Kudos to Sonera and David for organizing the event and all the people that came out and bought rubber ducks. It was a great event and hopefully this will keep Bowker Creek and all the work that needs to be done in the public eye and in their mind.

Followup on BCI’s presentation to council


As I mentioned on Tuesday, Monday night’s council meeting was started with a presentation by Tanis Douglas, Bowker Creek Initative Coordinator, and Jody Watson, chair of the BCI, about the BCI’s activities in 2008 and proposed activities in 2009. Tanis gave the bulk of the presentation then Jody then finished with a few final points and a call for funding for 2010 through 2012.

One of the major goals of the BCI is 2009 is the creation of a Detailed Watershed Implementation Plan or DWIP, which, when finished, will lay out the blueprint for what exactly needs to be done in the future to make Bowker Creek a better place. This will replace the Integrated Stormwater Management Plan that already exists. Jody mentioned that the DWIP will allow the BCI, its member municipalities or some group thereof to make funding proposals to senior levels of government to tap both climate change and stimulus funds.The full report is planned to be finished later this year.

Of particular interest to Oak Bay residents in 2009 will be the work done near the Monleith allotment gardens to clear out some of the non-native species and establish a few more allotment plots, which should reduce the huge waitlist. Also, the BCI is following with interest the redevelopment of Oak Bay High, as they would love to do some work on the section of the creek between the field and the running track, however there has been as of yet no communication between the school board and the BCI about that work.

Allan Cassidy grilled Jody for several minutes about whether or not the BCI had delivered on its promise to leverage “3 to 5 times” what the municipality was paying in. He also commented that Oak Bay views Bowker Creek as an “asset” as opposed to Saanich and Victoria’s views of it being a ditch. The funding opportunities were the only things that drew him to the BCI in the first place. Speaking of funding, Oak Bay currently pays in about 11,000 a year towards Tanis’ salary and other incidental costs and this will rise by 3% each year over the next  3 until 2012 when the funding commitment comes up again.

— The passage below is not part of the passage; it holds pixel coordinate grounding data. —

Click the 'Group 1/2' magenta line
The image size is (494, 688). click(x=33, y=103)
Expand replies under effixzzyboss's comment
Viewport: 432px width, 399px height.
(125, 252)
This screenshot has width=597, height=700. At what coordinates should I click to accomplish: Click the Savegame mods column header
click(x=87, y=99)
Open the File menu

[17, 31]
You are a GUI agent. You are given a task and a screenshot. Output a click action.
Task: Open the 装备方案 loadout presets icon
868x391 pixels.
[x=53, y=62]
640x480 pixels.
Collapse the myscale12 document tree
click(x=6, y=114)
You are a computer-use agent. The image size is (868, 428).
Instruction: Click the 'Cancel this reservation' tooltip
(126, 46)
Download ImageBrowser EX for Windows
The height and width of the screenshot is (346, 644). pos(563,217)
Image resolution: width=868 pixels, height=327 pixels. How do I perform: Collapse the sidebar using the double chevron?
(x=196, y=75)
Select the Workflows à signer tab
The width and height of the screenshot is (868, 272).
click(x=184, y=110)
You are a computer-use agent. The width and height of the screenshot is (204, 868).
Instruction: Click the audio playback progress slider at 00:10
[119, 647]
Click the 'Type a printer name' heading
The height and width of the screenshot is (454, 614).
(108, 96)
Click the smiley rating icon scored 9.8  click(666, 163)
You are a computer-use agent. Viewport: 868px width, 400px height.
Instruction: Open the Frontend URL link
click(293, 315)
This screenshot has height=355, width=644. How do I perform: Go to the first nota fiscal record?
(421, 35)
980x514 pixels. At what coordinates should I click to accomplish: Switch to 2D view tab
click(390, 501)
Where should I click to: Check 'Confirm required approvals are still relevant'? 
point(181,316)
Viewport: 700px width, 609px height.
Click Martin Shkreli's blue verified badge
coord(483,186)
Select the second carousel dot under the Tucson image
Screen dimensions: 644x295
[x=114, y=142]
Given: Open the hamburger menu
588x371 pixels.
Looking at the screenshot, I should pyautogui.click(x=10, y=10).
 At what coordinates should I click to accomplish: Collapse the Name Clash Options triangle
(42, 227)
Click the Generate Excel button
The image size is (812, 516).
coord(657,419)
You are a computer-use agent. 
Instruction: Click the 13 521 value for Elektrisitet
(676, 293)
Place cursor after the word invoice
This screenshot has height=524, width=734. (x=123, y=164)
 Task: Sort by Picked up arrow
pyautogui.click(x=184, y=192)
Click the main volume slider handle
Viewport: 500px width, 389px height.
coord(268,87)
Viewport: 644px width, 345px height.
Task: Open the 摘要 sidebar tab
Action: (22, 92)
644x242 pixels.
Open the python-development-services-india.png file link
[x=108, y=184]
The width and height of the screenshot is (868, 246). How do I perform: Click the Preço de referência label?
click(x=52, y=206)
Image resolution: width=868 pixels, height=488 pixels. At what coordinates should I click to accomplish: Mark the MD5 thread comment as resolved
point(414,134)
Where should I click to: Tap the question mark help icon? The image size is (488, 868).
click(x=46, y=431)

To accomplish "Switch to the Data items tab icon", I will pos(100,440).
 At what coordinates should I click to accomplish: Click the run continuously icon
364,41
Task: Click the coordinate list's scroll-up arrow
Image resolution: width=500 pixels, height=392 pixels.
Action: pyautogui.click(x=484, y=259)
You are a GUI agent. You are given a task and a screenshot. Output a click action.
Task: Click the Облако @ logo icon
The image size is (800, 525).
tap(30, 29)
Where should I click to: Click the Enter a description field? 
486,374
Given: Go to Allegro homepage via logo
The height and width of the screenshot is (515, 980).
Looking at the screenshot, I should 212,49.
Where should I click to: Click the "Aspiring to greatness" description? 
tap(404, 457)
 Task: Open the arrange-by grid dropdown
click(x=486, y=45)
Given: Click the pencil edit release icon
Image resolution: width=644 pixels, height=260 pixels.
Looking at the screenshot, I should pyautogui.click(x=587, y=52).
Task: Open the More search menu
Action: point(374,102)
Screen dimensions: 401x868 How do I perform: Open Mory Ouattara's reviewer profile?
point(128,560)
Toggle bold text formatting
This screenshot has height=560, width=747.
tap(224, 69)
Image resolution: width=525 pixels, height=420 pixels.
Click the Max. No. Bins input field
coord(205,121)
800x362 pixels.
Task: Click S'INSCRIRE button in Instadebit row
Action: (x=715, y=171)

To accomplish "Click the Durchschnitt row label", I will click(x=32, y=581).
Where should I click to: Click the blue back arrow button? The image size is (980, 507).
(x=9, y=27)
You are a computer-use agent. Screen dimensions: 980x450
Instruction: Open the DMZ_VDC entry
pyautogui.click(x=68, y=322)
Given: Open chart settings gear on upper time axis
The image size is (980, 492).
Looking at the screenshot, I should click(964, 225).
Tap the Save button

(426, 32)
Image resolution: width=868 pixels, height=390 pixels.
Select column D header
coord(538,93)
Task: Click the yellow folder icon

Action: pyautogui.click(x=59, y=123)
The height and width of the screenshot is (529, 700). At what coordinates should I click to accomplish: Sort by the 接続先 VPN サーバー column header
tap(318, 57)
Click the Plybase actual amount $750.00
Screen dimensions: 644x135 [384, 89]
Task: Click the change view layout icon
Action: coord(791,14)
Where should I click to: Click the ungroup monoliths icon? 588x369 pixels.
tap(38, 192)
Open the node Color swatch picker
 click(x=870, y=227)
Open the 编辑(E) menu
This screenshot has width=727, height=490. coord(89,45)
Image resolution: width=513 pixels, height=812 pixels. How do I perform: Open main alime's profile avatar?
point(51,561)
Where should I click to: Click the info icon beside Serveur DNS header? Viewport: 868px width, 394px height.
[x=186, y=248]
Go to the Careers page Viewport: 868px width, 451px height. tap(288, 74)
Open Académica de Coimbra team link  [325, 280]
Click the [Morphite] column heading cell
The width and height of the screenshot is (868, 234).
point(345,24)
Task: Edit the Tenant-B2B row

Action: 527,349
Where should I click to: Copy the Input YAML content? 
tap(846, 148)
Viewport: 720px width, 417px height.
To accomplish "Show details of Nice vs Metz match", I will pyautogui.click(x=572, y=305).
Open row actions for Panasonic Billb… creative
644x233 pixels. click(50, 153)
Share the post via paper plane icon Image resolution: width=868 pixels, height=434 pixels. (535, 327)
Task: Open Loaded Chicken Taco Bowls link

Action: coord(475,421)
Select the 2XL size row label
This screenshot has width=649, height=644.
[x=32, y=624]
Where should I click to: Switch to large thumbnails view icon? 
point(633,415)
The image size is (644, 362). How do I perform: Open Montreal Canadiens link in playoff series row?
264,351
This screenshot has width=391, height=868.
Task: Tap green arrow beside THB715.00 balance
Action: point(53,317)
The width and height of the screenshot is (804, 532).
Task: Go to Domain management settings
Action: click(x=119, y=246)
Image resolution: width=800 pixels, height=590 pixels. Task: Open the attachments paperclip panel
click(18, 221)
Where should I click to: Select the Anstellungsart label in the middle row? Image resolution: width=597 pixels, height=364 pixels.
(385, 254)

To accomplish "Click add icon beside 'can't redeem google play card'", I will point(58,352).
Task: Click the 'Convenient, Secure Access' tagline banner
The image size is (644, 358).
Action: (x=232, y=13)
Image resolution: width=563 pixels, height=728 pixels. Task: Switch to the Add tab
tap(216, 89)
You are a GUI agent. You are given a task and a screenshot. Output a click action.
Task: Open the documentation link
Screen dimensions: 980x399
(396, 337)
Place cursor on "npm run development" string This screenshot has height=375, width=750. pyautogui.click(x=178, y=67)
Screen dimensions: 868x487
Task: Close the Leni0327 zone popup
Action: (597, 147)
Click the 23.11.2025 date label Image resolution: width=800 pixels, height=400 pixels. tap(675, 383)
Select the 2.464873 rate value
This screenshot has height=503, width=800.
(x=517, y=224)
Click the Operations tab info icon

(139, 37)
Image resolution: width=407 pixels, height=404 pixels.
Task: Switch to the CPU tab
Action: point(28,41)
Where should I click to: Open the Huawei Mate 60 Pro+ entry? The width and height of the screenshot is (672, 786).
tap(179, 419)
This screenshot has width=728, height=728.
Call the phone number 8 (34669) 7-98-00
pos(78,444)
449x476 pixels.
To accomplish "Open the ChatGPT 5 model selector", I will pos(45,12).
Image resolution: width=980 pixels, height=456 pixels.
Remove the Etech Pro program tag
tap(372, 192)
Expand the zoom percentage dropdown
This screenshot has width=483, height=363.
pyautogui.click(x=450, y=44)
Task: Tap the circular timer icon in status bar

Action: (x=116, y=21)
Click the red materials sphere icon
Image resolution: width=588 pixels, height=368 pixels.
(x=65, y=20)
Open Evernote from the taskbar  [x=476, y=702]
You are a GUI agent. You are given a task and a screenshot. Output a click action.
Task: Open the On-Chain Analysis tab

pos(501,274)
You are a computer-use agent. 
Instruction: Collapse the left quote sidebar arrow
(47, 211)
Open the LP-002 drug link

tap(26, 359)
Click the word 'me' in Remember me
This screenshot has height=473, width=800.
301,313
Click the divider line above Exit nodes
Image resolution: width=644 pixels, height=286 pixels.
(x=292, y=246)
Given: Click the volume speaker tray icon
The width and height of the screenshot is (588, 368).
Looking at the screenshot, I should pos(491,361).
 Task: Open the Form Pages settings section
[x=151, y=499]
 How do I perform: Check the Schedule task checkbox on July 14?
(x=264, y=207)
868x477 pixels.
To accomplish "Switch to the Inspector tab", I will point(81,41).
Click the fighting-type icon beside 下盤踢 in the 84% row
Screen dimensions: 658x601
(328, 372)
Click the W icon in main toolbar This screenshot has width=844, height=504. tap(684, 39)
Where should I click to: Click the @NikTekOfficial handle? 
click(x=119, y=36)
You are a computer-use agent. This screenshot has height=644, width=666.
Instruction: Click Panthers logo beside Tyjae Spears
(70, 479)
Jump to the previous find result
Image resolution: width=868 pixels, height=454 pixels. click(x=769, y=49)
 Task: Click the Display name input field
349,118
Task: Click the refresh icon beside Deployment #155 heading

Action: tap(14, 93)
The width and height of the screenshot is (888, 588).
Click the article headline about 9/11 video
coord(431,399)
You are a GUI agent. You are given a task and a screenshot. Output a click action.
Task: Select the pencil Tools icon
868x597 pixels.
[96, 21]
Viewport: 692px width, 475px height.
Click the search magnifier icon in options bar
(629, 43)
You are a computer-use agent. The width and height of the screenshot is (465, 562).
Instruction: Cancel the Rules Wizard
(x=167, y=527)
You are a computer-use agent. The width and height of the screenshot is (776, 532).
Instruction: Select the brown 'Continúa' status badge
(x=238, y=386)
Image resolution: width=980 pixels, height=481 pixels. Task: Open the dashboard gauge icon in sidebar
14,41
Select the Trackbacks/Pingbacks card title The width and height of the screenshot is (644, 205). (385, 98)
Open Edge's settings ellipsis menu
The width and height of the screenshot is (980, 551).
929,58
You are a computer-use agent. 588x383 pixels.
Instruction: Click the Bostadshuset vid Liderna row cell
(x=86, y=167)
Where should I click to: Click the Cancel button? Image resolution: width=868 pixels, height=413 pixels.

Purchased rubber duck may not be exactly as illustrated. Image from flickr user Gastev

The council ended up approving in principle funding until 2012 but I fear that because of the slow pace that any creek restoration takes and the jurisdictional challenges facing the BCI, come three years from now, some council members will be less than impressed with their work.

Tomorrow afternoon is the Bowker Creek cleanup and annual rubber ducky race. The cleanup starts at 10am behind the Oak Bay High East building parking lot and the rubber ducky race starts at the St. Ann pond just west of St. Ann Street (across St. Ann from the Fire Hall). Hosted by Oak Bay High’s Environment Club, this is the 11th annual, which makes me feel a bit ashamed that this will be my first time going.